Though varicella vaccination is particularly emphasized as a preventive health care intervention for susceptible patients before fingolimod administration, all patients being treated for MS should receive vaccinations based on age, sex, and other risk factors. Emphasis should also be placed on seasonal influenza vaccination. Unless or until data emerge supporting the safety of live-attenuated vaccine administration in patients treated with immunosuppressive therapies for MS, these vaccines should be avoided [52]. A minimum duration of 4 weeks is typically recommended between administration of a live-attenuated vaccine and induction of immunosuppression, though some product labels of MS drugs advise a 6-week waiting period [45, 53, 54]. Live-attenuated vaccines are similarly contraindicated during therapy and for a variable period after therapy ends, typically ranging from 2 to 6 months, depending in part on the pharmacokinetic qualities of the drug [15, 55].

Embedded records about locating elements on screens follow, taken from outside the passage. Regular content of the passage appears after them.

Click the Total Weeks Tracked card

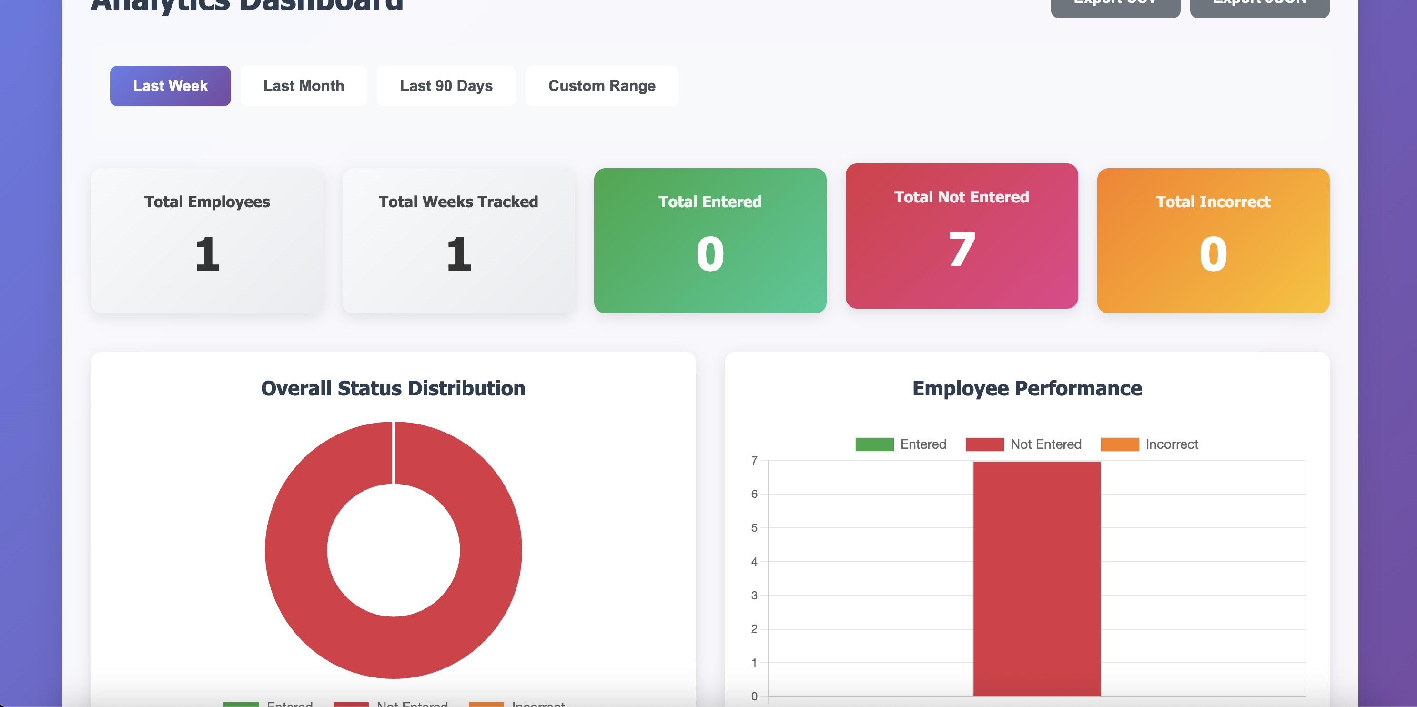458,240
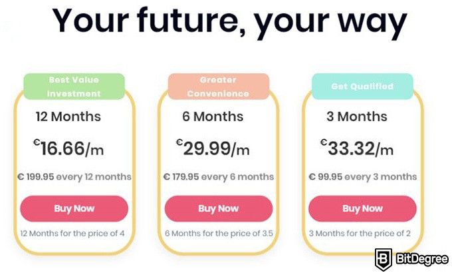Click the 'Your future, your way' heading

point(229,21)
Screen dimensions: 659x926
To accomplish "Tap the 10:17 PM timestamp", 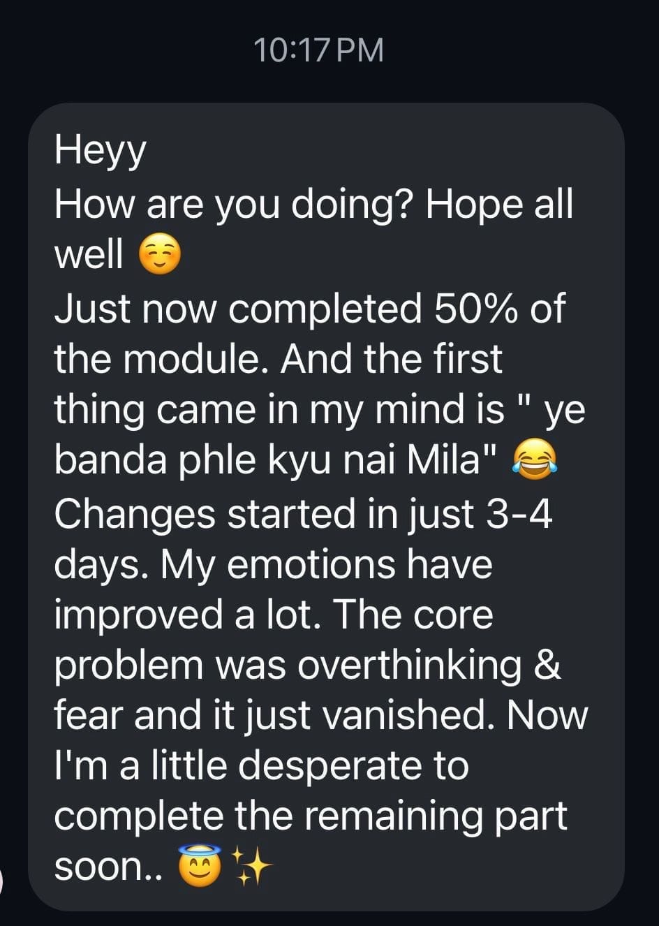I will [318, 50].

Inactivated, subunit, and toxoid vaccines do not risk the same safety concerns as live-attenuated vaccines, but immunologic responses may be attenuated or absent in the context of immunosuppression [53]. (Although novel adjuvants, including AS01B in the recombinant zoster vaccine, could theoretically exacerbate MS, this concern has not proven true so far in this or other immune-mediated conditions and should not preclude use of vaccines, though ongoing postmarketing surveillance is needed.) Patients treated with alemtuzumab and ocrelizumab (inferring from recommendations for rituximab-treated patients) are unlikely to respond to vaccination during therapy and for up to 6 months after therapy ceases [53]. Mitoxantrone, like other chemotherapeutic agents, may impair vaccine responses for up to 3 months [53]. Data support the immunogenicity (though sometimes reduced compared with placebo-treated patients) of vaccines given to patients treated with natalizumab, fingolimod, dimethyl fumarate, and teriflunomide, so inactivated, subunit, and toxoid vaccines can likely be given without regard for these MS therapies [52, 56–58].

CONCLUSIONS

Numerous immunosuppressant therapies are joining interferons and glatiramer as treatments for MS. Overall, these agents are safe, have favorable risk–benefit profiles, and can dramatically improve the quality of life for patients with a potentially disabling neurologic illness. Still, we must anticipate and respond to iatrogenic complications to minimize harm and ensure that these drugs continue to benefit patients. Although some of these agents have predictable or well-established effects on infectious risk, the infectious risks associated with others are unclear. Imputing infectious risks from studies of these drugs in other populations may lead to overestimation of these risks in this population, most of whom do not have underlying immunologic deficits or exposure to overlapping immunosuppressive therapies. At the same time, the sequential therapies some patients are administered may confound attribution of OI risk to particular drugs. Still, methodical approaches can yield rational estimates of infectious risks and guide preventive and preemptive management strategies.